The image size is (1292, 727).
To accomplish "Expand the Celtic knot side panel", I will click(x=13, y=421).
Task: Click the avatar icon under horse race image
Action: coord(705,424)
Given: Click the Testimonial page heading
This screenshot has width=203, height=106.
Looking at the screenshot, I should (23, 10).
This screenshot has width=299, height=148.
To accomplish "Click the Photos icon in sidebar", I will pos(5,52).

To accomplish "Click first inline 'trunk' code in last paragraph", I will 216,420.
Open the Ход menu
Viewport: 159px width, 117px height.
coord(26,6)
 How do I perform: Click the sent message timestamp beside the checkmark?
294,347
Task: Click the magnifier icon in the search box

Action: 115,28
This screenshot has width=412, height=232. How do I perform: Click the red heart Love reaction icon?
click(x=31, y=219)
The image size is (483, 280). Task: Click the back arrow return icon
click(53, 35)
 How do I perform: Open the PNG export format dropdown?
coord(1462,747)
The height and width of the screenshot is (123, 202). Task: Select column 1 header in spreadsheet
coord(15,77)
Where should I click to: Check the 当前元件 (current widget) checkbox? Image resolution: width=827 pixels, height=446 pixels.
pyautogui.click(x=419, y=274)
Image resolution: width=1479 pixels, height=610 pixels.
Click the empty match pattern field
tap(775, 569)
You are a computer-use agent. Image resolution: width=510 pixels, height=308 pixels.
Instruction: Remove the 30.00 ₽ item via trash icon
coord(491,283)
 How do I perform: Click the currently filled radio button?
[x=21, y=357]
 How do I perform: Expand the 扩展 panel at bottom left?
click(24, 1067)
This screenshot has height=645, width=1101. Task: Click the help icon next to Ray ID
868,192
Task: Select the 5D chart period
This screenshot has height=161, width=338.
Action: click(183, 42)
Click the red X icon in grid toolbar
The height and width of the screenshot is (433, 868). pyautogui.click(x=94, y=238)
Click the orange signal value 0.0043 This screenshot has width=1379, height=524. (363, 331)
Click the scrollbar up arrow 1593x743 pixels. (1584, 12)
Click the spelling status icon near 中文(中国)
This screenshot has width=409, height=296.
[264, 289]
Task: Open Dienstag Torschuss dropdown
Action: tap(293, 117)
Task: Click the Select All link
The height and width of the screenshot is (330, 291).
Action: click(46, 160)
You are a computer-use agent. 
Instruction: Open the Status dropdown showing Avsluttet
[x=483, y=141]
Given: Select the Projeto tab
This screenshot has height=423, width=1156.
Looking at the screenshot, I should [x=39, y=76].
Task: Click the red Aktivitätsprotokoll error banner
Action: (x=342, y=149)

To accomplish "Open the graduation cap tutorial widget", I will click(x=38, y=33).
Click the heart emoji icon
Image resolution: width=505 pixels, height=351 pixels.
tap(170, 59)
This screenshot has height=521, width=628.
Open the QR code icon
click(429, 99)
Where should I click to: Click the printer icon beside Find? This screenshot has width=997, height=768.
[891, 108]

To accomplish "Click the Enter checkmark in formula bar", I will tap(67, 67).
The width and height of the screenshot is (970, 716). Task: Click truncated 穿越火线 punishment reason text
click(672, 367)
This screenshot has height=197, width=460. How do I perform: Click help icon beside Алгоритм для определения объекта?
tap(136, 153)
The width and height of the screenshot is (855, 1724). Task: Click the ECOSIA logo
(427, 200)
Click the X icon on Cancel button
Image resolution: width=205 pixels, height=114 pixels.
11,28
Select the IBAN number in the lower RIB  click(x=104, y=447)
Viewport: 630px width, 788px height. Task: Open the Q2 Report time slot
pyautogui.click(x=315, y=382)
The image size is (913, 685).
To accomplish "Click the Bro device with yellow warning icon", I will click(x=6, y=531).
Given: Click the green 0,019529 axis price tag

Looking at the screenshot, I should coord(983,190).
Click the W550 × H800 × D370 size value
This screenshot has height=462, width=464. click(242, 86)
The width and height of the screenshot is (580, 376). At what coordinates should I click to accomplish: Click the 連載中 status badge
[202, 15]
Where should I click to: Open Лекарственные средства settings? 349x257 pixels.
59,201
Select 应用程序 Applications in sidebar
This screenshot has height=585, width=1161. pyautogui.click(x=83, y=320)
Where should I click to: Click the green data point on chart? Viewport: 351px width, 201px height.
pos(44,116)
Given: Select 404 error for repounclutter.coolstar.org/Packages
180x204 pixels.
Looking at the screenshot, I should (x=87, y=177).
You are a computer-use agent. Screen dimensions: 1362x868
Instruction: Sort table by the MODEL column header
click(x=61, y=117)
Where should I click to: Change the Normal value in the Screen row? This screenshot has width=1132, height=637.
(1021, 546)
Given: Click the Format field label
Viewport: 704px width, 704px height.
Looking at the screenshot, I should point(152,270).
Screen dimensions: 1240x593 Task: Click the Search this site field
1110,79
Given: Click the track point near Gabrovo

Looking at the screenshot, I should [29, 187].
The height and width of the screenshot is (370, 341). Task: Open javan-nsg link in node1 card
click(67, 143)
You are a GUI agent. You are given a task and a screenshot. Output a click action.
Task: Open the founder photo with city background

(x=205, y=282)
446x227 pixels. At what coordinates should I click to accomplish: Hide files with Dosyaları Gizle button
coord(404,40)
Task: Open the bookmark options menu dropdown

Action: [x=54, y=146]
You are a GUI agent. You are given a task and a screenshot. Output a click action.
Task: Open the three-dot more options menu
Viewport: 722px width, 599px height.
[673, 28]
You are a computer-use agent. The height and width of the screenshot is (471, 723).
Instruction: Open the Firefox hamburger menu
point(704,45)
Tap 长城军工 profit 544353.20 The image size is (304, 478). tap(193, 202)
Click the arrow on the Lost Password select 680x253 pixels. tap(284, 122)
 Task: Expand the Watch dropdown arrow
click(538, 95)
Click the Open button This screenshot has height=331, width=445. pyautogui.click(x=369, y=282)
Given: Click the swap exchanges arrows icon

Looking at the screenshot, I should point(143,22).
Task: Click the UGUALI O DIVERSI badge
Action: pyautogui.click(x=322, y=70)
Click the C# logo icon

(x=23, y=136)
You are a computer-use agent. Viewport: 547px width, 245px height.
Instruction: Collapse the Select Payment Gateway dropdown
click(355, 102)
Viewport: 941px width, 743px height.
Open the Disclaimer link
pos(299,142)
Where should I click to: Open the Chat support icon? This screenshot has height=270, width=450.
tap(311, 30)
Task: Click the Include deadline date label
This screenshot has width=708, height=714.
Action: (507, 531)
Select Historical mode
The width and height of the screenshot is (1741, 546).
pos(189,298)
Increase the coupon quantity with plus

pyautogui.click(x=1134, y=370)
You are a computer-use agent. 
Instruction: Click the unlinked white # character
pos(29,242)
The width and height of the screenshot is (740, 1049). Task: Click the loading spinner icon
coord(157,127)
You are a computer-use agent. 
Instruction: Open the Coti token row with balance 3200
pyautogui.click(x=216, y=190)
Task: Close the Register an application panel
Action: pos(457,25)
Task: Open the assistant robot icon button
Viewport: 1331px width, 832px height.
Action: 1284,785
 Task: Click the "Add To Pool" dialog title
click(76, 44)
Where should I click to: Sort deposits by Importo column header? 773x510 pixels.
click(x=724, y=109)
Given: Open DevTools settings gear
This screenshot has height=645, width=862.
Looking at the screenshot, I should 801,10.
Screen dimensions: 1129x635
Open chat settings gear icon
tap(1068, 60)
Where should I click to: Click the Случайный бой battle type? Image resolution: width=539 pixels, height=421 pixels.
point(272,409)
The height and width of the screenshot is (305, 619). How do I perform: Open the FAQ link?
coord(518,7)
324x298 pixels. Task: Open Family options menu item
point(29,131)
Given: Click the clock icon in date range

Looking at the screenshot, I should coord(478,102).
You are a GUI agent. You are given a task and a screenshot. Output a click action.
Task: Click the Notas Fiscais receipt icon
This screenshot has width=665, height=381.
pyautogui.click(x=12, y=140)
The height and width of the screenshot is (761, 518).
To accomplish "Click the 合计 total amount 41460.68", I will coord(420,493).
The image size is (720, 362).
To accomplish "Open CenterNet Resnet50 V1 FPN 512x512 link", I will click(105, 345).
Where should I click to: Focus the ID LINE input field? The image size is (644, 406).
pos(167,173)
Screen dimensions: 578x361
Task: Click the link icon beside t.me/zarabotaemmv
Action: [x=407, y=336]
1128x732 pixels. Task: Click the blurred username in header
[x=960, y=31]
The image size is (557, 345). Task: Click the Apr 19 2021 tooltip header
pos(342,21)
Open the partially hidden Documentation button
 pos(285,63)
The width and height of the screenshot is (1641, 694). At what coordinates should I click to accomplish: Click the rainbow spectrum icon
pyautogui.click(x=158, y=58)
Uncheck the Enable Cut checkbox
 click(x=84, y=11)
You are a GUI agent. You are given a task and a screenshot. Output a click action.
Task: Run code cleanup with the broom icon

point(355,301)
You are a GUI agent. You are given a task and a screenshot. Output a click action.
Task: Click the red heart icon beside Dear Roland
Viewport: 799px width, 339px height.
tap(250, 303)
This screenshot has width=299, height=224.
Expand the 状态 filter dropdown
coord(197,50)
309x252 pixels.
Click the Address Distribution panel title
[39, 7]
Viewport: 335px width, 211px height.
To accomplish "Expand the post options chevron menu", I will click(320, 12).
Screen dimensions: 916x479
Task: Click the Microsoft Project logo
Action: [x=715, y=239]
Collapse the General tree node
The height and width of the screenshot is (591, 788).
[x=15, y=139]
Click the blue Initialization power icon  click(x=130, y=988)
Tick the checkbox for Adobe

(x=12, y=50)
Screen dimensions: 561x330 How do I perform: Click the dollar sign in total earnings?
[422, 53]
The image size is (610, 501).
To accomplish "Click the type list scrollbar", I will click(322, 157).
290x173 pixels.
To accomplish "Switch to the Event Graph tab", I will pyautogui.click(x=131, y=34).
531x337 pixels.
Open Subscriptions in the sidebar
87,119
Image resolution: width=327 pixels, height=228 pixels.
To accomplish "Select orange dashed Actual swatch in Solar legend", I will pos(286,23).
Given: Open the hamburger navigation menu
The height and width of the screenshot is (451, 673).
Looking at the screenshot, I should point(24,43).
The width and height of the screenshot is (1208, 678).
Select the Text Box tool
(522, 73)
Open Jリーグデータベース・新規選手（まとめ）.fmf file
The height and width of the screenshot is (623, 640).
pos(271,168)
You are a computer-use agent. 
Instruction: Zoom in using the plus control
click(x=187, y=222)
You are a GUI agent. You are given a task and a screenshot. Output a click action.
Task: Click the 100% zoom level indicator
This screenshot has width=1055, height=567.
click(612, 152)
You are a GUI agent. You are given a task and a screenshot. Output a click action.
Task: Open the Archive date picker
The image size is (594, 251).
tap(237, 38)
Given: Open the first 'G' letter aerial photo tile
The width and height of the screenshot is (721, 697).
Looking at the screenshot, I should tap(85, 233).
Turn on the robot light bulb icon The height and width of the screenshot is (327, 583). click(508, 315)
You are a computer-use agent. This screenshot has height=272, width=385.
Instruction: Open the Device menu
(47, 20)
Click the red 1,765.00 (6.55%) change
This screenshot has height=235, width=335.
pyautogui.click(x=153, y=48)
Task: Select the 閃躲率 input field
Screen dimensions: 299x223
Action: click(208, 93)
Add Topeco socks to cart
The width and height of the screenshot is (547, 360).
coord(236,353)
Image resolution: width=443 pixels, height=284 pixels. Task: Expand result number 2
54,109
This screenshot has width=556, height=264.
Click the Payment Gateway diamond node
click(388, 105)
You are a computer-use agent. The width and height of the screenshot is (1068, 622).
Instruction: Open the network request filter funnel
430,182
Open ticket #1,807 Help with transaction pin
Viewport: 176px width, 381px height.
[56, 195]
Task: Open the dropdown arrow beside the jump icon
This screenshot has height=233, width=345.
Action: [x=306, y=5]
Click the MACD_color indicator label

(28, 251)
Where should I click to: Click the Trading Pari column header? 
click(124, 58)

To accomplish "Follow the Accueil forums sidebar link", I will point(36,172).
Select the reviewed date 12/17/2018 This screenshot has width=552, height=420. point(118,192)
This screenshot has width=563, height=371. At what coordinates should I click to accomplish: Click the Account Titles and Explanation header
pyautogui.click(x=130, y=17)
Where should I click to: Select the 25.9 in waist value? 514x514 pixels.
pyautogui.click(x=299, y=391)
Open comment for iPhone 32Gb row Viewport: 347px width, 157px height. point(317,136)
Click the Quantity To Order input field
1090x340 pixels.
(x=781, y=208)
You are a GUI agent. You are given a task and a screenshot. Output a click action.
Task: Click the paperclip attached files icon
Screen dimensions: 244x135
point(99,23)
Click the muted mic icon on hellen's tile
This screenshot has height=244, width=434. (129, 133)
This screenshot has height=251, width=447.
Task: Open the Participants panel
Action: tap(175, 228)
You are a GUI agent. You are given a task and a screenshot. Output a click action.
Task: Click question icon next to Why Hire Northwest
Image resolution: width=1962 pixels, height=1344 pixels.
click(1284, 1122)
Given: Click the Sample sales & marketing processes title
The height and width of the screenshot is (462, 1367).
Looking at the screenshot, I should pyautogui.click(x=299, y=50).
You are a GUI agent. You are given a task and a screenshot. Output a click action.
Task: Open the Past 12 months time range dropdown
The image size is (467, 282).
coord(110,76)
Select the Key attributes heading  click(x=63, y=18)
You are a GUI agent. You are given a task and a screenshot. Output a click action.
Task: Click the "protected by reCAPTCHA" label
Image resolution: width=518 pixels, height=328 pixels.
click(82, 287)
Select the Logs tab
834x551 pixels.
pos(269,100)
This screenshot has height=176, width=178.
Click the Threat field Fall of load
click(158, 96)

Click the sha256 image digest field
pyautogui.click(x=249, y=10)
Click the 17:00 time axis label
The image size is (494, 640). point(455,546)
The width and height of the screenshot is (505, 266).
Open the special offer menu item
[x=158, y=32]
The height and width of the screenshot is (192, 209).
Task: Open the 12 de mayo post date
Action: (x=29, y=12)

--------------------------------

## What you have to do:
Quote every line from the beginning of the entries up to and including the line that contains "Task: Click the Select All link".

## Response area:
The image size is (1292, 727).
To accomplish "Expand the Celtic knot side panel", I will click(x=13, y=421).
Task: Click the avatar icon under horse race image
Action: coord(705,424)
Given: Click the Testimonial page heading
This screenshot has width=203, height=106.
Looking at the screenshot, I should (23, 10).
This screenshot has width=299, height=148.
To accomplish "Click the Photos icon in sidebar", I will pos(5,52).

To accomplish "Click first inline 'trunk' code in last paragraph", I will 216,420.
Open the Ход menu
Viewport: 159px width, 117px height.
coord(26,6)
 How do I perform: Click the sent message timestamp beside the checkmark?
294,347
Task: Click the magnifier icon in the search box

Action: 115,28
This screenshot has width=412, height=232. How do I perform: Click the red heart Love reaction icon?
click(x=31, y=219)
The image size is (483, 280). Task: Click the back arrow return icon
click(53, 35)
 How do I perform: Open the PNG export format dropdown?
coord(1462,747)
The height and width of the screenshot is (123, 202). Task: Select column 1 header in spreadsheet
coord(15,77)
Where should I click to: Check the 当前元件 (current widget) checkbox? Image resolution: width=827 pixels, height=446 pixels.
pyautogui.click(x=419, y=274)
Image resolution: width=1479 pixels, height=610 pixels.
Click the empty match pattern field
tap(775, 569)
You are a computer-use agent. Image resolution: width=510 pixels, height=308 pixels.
Instruction: Remove the 30.00 ₽ item via trash icon
coord(491,283)
 How do I perform: Click the currently filled radio button?
[x=21, y=357]
 How do I perform: Expand the 扩展 panel at bottom left?
click(24, 1067)
This screenshot has height=645, width=1101. Task: Click the help icon next to Ray ID
868,192
Task: Select the 5D chart period
This screenshot has height=161, width=338.
Action: click(183, 42)
Click the red X icon in grid toolbar
The height and width of the screenshot is (433, 868). pyautogui.click(x=94, y=238)
Click the orange signal value 0.0043 This screenshot has width=1379, height=524. (363, 331)
Click the scrollbar up arrow 1593x743 pixels. (1584, 12)
Click the spelling status icon near 中文(中国)
This screenshot has width=409, height=296.
[264, 289]
Task: Open Dienstag Torschuss dropdown
Action: tap(293, 117)
Task: Click the Select All link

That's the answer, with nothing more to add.